GraphQL authorization and the batching tax: where the schema lies to you
Field-level authz gaps, introspection, alias and batch abuse to defeat rate limits, and nested-query DoS, with the one structural reason GraphQL keeps leaking: object checks belong on resolvers, not the gateway.
REST gives you one URL per thing, so authorization tends to sit on the route. A GraphQL endpoint is one URL for everything, and the request body decides which fields, objects, and operations you touch. That single shift relocates every authorization decision from the router down to the resolvers, and any resolver that forgot to check is a hole the gateway can’t see. Most GraphQL access-control bugs are this: the gateway authenticated you, so every resolver assumed someone else handled authorization.
What introspection gives away
The first move is always introspection. A standard query returns the entire schema: every type, every field, every query and mutation, including the ones the UI never calls.
query {
__schema {
types { name fields { name } }
mutationType { fields { name args { name } } }
}
}That output is a map of the attack surface. The mutations the frontend never
shows you (deleteUser, setRole, impersonate, internalRefund) are right
there with their argument names. Disabling introspection in production is a
mild speed bump, not a fix; the operations still exist, and field names are
guessable or leak through error messages. Treat a disabled __schema as “they
think this is the control” and keep testing the operations directly.
Field-level authz is where it actually leaks
The high-value bug is usually not a missing top-level check; it’s a single field on an object that returns data the object-level check should have gated. You can read a record you’re allowed to see, but one nested field on it exposes something you aren’t:
query {
order(id: "1001") {
id
status
customer {
email
paymentMethods { last4 billingAddress }
}
}
}If the order resolver checks ownership but the nested customer and
paymentMethods resolvers trust that you’d never have reached them without
permission, you read another user’s payment data through an order you legitimately
hold.
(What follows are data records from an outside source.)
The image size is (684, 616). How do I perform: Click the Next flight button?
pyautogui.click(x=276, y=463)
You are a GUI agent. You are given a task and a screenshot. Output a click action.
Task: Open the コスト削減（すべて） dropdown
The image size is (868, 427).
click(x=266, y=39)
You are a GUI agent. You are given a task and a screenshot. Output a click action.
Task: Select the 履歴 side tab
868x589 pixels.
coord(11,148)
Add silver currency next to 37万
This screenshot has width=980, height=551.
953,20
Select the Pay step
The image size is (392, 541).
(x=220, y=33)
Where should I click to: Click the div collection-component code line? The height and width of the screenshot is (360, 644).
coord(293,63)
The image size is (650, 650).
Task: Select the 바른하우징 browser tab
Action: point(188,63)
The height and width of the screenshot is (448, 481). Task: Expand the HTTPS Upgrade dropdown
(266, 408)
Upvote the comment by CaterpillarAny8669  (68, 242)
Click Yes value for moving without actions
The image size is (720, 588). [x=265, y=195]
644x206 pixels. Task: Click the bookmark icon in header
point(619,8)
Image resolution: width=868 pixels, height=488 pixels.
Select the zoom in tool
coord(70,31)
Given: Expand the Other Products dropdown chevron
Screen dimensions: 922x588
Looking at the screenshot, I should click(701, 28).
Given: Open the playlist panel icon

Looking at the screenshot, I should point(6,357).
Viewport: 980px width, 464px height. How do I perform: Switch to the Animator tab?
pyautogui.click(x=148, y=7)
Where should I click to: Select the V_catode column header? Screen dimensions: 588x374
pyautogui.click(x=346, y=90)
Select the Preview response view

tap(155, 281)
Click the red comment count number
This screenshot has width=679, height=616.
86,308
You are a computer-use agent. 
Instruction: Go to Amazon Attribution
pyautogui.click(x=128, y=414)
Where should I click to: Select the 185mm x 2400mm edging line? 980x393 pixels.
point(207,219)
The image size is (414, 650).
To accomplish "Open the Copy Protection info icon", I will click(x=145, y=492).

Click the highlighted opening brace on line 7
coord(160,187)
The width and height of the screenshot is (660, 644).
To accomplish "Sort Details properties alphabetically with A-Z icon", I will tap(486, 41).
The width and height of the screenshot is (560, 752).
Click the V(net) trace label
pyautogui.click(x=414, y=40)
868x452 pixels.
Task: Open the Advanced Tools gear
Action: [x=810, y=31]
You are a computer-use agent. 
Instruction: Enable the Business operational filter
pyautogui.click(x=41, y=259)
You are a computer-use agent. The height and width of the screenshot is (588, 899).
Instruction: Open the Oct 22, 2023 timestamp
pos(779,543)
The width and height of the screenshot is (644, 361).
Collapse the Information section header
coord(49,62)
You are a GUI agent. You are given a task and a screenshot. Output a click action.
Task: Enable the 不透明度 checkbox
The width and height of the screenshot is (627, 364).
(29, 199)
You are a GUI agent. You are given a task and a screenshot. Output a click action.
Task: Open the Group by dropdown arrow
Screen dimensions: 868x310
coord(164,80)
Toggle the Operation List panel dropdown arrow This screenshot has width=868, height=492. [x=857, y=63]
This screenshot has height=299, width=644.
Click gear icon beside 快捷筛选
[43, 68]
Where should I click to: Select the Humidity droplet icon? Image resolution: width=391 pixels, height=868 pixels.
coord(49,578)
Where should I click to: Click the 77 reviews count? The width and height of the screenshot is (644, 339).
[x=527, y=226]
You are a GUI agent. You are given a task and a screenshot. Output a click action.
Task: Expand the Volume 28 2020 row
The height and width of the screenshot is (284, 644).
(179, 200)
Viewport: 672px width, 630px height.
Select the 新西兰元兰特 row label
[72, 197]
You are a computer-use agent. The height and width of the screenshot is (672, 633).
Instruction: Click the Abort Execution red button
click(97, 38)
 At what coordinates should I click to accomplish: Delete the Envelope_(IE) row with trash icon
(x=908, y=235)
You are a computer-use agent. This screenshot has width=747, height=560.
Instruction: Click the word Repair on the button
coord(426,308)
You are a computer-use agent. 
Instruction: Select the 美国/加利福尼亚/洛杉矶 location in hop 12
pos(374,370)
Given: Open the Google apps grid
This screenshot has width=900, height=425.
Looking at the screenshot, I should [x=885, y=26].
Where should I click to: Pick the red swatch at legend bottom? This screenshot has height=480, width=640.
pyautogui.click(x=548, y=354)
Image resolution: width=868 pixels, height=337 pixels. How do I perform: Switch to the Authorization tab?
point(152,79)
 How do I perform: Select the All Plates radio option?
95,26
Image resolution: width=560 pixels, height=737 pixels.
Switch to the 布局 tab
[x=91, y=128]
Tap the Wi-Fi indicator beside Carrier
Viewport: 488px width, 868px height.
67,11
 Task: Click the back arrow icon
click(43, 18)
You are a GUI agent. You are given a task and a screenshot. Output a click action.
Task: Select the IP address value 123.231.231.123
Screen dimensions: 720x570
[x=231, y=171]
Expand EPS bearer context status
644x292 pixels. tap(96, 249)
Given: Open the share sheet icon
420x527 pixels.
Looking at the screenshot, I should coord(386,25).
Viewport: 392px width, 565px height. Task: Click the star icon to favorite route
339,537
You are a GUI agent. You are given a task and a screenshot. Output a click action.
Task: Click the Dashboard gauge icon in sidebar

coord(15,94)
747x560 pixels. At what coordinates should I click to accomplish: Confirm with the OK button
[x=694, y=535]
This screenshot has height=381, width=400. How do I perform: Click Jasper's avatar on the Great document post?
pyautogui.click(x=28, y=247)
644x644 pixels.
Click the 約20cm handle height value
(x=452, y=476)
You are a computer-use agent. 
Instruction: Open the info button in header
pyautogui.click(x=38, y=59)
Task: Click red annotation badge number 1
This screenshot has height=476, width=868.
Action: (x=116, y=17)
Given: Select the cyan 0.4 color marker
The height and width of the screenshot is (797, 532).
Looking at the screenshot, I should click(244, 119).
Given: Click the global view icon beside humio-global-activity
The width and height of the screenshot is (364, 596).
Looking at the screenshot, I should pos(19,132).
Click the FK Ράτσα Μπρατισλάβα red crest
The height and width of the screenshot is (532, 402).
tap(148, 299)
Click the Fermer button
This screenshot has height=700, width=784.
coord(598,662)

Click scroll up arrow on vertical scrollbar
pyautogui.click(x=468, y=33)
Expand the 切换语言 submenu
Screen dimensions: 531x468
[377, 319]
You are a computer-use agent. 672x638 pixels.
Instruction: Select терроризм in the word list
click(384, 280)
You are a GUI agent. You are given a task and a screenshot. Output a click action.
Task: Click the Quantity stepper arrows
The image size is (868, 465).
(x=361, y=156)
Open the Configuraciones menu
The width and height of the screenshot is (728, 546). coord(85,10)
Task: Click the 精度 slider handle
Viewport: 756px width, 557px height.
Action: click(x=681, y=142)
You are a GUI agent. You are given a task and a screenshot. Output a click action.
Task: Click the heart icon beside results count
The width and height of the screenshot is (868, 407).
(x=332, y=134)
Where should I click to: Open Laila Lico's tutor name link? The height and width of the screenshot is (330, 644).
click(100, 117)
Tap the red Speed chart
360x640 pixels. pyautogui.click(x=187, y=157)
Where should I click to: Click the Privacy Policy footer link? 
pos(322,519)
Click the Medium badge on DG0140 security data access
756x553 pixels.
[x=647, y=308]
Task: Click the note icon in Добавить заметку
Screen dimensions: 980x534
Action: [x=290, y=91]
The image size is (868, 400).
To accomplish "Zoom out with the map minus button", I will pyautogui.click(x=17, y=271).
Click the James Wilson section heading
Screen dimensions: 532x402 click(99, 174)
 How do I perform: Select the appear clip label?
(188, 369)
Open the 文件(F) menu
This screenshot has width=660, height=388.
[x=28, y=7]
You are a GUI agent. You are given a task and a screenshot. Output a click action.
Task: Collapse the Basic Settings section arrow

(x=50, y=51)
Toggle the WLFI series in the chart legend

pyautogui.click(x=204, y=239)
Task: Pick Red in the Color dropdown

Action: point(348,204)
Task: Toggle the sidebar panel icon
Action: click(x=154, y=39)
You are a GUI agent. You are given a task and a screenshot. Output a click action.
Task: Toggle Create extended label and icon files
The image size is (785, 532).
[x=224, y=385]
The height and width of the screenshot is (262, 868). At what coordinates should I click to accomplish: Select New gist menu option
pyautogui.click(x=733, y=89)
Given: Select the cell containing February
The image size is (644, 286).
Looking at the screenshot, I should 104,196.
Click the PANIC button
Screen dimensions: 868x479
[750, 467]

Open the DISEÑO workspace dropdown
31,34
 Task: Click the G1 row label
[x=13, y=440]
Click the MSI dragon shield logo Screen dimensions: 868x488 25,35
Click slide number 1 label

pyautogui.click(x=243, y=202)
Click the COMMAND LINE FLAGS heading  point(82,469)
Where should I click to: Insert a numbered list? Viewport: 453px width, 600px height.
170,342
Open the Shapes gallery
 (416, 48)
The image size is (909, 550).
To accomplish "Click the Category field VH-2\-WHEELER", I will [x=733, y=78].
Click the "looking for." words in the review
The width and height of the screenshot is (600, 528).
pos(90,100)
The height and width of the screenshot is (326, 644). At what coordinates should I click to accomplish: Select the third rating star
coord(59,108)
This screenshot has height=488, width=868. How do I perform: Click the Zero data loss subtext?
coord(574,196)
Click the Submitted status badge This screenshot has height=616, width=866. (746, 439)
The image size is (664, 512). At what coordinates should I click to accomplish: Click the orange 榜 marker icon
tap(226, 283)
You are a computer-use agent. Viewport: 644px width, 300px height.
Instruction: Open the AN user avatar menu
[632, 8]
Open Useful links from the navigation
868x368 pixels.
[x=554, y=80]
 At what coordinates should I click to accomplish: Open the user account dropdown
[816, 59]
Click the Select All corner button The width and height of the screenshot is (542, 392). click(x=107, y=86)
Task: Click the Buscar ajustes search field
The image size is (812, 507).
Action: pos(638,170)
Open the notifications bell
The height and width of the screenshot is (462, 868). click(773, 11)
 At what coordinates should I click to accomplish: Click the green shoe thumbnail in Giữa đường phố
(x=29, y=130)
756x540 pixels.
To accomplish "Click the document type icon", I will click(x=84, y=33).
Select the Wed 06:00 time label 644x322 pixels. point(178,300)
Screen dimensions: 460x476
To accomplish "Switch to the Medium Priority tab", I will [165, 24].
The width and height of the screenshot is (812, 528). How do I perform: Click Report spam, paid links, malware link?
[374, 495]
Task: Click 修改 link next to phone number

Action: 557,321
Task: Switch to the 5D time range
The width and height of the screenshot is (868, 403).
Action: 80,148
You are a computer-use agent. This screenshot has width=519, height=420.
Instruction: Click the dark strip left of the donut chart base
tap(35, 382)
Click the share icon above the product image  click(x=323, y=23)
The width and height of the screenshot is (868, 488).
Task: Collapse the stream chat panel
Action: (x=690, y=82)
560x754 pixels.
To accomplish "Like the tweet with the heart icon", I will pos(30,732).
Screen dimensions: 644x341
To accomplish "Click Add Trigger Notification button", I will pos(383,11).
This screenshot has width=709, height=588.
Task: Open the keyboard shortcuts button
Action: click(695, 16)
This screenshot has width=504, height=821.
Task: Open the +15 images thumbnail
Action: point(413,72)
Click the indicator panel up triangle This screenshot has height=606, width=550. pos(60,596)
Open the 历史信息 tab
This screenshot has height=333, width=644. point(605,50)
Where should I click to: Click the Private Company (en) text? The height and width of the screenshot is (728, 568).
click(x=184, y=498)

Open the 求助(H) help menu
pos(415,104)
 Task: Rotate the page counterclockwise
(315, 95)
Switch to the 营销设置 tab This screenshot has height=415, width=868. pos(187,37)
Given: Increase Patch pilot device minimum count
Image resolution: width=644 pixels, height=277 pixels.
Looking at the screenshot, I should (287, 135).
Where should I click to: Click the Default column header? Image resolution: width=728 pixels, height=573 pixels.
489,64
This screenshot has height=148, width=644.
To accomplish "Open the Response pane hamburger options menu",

Each resolver is its own trust boundary. The test is methodical: for every
object you can reach, walk every nested field and check whether that field
re-derives authorization or just rides on the parent’s.
Aliases and batching defeat rate limits
Rate limiting almost always counts requests. GraphQL lets one request carry many operations, so the counter sees one hit while the backend does a hundred units of work. Aliases are the trick: the same field, many times, under different names, in a single document.
mutation {
a: login(user: "victim", pass: "0000") { token }
b: login(user: "victim", pass: "0001") { token }
c: login(user: "victim", pass: "0002") { token }
}One HTTP request, three credential attempts, and the request-counting limiter records a single event. Scale that to hundreds of aliases and you’ve turned a brute-force-protected login into an unprotected one. Query batching (an array of operations in one POST) does the same at the transport layer. When I test any rate-limited GraphQL operation, the first thing I check is whether aliasing or batching slips past the counter, because it almost always does.
Nested-query DoS
A schema with cyclic relationships (a user has posts, a post has an author, an author has posts) lets you write a query whose cost explodes with depth:
query {
user(id: 1) {
posts { author { posts { author { posts { id } } } } }
}
}Each level multiplies the work. Without query-depth limits, query-cost analysis, or pagination caps, one modestly sized document can consume disproportionate backend resources. You don’t need to actually take the service down to report it; demonstrating that cost scales multiplicatively with a depth the server accepts is the finding.
The one structural fix
All of this traces to the same root: people put the security boundary at the gateway because that’s where it sat in REST, and GraphQL moved the meaningful decisions down to the resolvers. Object-level authorization has to run on the resolver that loads the object, every time, derived from the caller’s token, not inherited from whatever check happened to pass on the way in. Rate limiting has to count operations or query cost, not HTTP requests, or aliases erase it.
The transferable lesson: a GraphQL schema describes what’s possible, and the resolvers decide what’s allowed, and those two are only as aligned as the weakest resolver. Walk every field, assume each one is its own trust boundary, and the gaps surface fast.